(Information given begins)

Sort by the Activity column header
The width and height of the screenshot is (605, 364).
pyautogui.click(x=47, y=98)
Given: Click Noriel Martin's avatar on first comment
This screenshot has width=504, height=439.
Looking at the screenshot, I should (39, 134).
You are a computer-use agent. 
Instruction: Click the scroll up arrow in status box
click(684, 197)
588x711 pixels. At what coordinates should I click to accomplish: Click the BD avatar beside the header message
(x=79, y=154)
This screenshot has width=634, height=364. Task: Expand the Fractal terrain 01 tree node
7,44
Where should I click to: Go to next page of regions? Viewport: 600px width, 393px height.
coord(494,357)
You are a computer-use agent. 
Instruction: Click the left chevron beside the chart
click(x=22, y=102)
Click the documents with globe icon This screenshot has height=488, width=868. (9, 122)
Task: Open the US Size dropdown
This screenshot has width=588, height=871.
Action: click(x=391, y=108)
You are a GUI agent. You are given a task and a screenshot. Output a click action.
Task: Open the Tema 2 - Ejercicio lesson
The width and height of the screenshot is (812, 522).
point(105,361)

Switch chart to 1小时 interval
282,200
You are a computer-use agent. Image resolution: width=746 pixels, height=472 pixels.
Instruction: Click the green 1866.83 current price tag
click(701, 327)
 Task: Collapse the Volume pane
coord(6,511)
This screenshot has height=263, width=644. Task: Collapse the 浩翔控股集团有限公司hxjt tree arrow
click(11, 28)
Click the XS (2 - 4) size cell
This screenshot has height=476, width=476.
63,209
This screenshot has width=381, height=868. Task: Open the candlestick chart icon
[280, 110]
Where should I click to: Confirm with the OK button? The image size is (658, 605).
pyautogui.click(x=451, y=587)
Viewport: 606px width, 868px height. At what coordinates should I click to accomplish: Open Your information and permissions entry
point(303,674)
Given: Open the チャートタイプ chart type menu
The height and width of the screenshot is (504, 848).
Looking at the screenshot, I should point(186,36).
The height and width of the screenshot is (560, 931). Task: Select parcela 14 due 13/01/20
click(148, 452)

(Information given ends)

Work required -
All entries should be given again precisely as they appear above.

Reply to the exercise -
Sort by the Activity column header
The width and height of the screenshot is (605, 364).
pyautogui.click(x=47, y=98)
Given: Click Noriel Martin's avatar on first comment
This screenshot has width=504, height=439.
Looking at the screenshot, I should (39, 134).
You are a computer-use agent. 
Instruction: Click the scroll up arrow in status box
click(684, 197)
588x711 pixels. At what coordinates should I click to accomplish: Click the BD avatar beside the header message
(x=79, y=154)
This screenshot has width=634, height=364. Task: Expand the Fractal terrain 01 tree node
7,44
Where should I click to: Go to next page of regions? Viewport: 600px width, 393px height.
coord(494,357)
You are a computer-use agent. 
Instruction: Click the left chevron beside the chart
click(x=22, y=102)
Click the documents with globe icon This screenshot has height=488, width=868. (9, 122)
Task: Open the US Size dropdown
This screenshot has width=588, height=871.
Action: click(x=391, y=108)
You are a GUI agent. You are given a task and a screenshot. Output a click action.
Task: Open the Tema 2 - Ejercicio lesson
The width and height of the screenshot is (812, 522).
point(105,361)

Switch chart to 1小时 interval
282,200
You are a computer-use agent. Image resolution: width=746 pixels, height=472 pixels.
Instruction: Click the green 1866.83 current price tag
click(701, 327)
 Task: Collapse the Volume pane
coord(6,511)
This screenshot has height=263, width=644. Task: Collapse the 浩翔控股集团有限公司hxjt tree arrow
click(11, 28)
Click the XS (2 - 4) size cell
This screenshot has height=476, width=476.
63,209
This screenshot has width=381, height=868. Task: Open the candlestick chart icon
[280, 110]
Where should I click to: Confirm with the OK button? The image size is (658, 605).
pyautogui.click(x=451, y=587)
Viewport: 606px width, 868px height. At what coordinates should I click to accomplish: Open Your information and permissions entry
point(303,674)
Given: Open the チャートタイプ chart type menu
The height and width of the screenshot is (504, 848).
Looking at the screenshot, I should point(186,36).
The height and width of the screenshot is (560, 931). Task: Select parcela 14 due 13/01/20
click(148, 452)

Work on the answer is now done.